そして、オナモミには無数の鉤が並んでいて、その鉤が衣服の生地や犬の毛の輪に入り込んでいるのを発見したのです!
これは何かの役に立つだろうとヒントを得たジョージは、発見した構造をもとにしてマジックテープを作り出したのでした。
もし、ジョージ・ドメストラルが顕微鏡を覗いて発見した構造からひらめかなければ、そもそも顕微鏡で観察しようと思い立たなければ、マジックテープは生まれていなかったかもしれないのです……!
お風呂でもセレンディピティー
二つ目は、浴槽から溢れる水を見て不規則な物の体積を測る方法を思いついたアルキメデスの例です。
アルキメデスは、王冠が純金であるかどうかの鑑定方法を悩んでいた時に、たまたま公衆浴場で水の中に足を踏み入れ、浴槽から溢れる水を見て、その溢れる水の体積は自分が今踏み入れている足の体積に等しいということに気づいたのでした。
つまり、水をいっぱいに張った容器に王冠を入れ、溢れた水の体積を測れば、王冠の体積がわかる。それが、金細工師に渡した純金の体積と同じであれば、王冠は純金だ、違っていれば金細工師が他の金属を混ぜたということだ、ということに気づいたのでした。
小学生の時に、うっかりお湯止め忘れた、お湯でいっぱいのお風呂に頭まで浸かって浴槽から出てみると、お湯が随分と減っていた経験があります。
しばらく考えて、これが自分の体積なのか!と若干ショックを受けましたが(笑)、これはセレンディピティー的発見への第一歩だったのかもしれない……と考えるとワクワクしますね。
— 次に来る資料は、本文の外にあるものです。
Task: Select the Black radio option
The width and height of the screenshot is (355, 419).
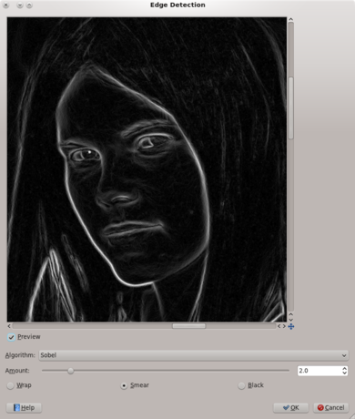Action: [241, 385]
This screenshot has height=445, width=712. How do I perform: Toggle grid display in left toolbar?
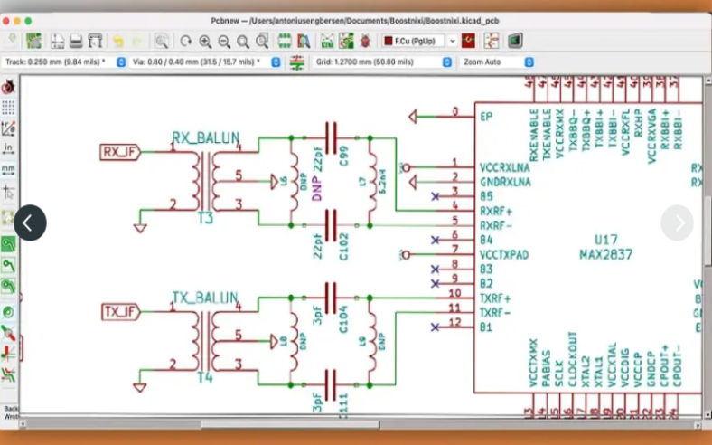point(8,108)
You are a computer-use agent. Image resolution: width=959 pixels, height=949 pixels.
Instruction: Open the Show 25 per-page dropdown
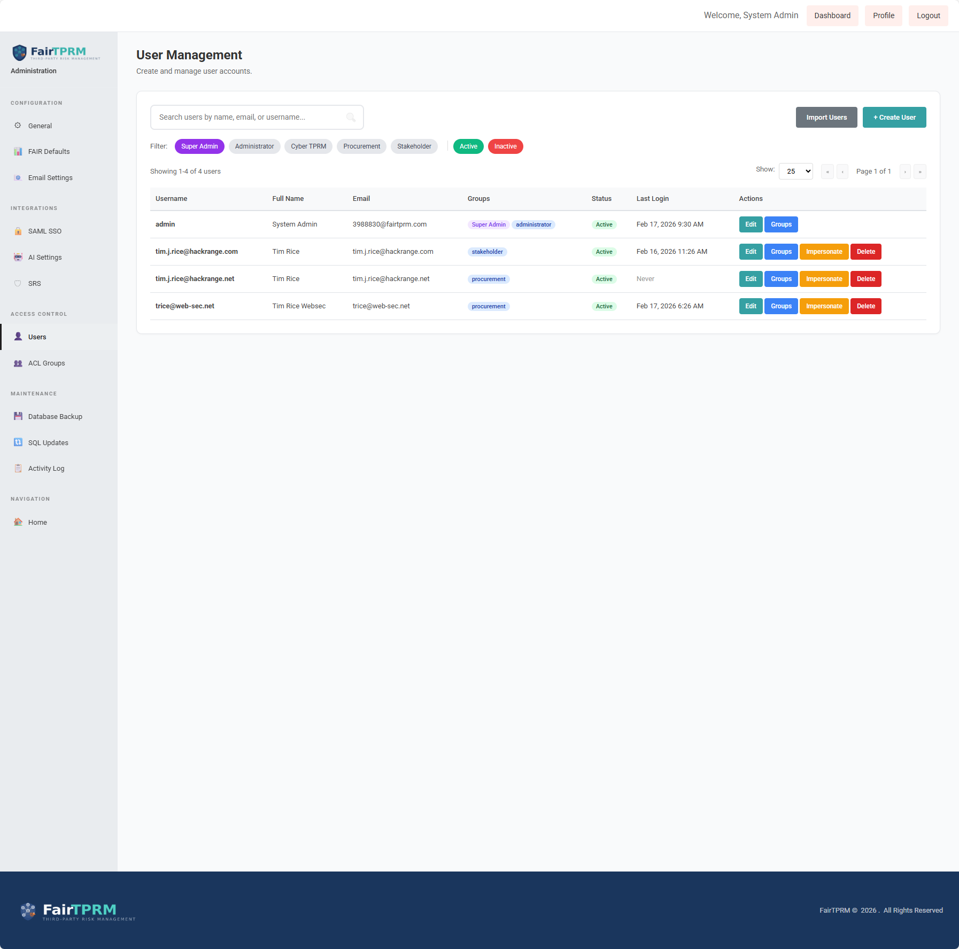point(795,172)
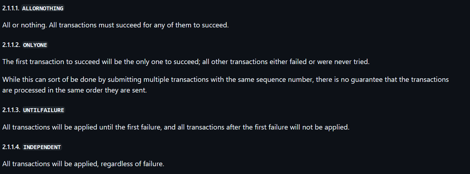
Task: Select the 2.1.1.1. heading number
Action: [x=11, y=8]
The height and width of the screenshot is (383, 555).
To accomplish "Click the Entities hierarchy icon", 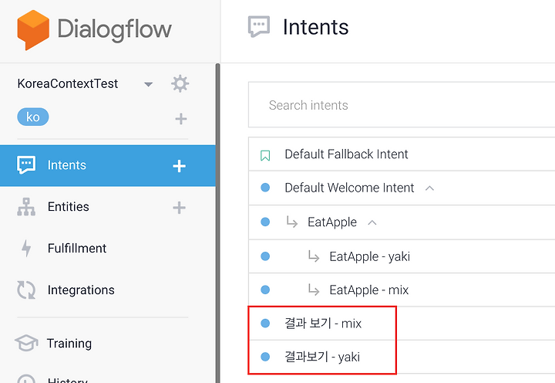I will coord(26,207).
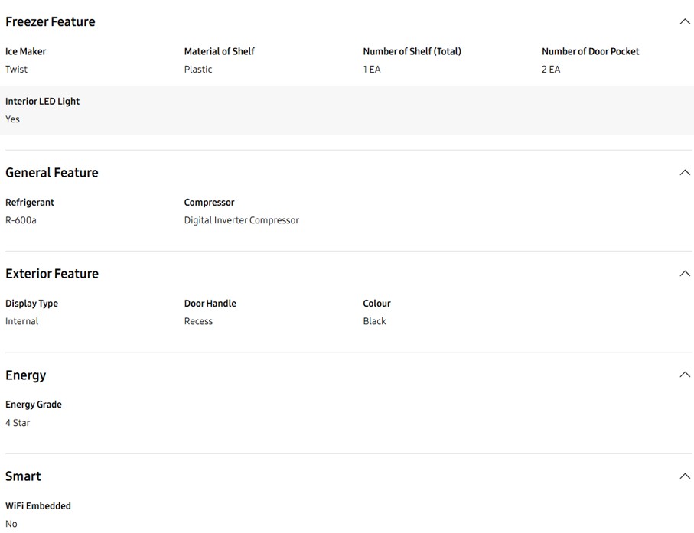Collapse Freezer Feature section using chevron arrow
The image size is (694, 533).
[x=684, y=21]
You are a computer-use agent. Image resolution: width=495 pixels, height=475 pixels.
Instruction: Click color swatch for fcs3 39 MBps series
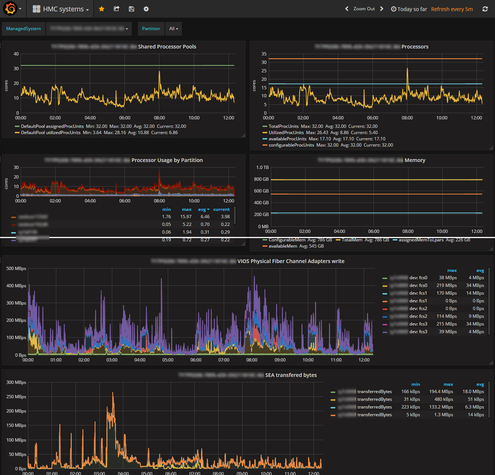385,332
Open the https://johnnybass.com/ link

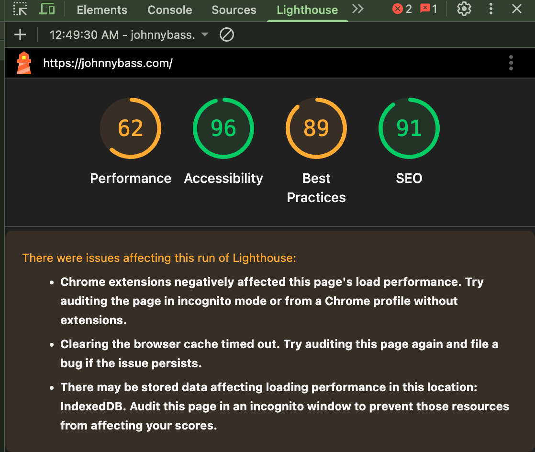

ところで、私が『セレンディピティー』という言葉に出会ったのは、中学生の頃でした。
中学生の頃、クリスマスプレゼントに本をリクエストした私。
クリスマスの日の朝にゲットしたのは『セレンディピティー ──思いがけない発見・発明のドラマ──』(R・M・ロバーツ著 安藤 喬志訳 化学同人)というちょっと分厚めの本でした。
中学生の頃は「さっぱりわからないし、面白くない……」と思いながら読んでいましたが、先日ふと思い出して読んでみると、なかなか面白くて少しずつ読み返しています。
とにかくたくさんのセレンディピティーが紹介されているので、今回の記事を読んでセレンディピティーに興味を持った人は読んでみてはいかがでしょうか?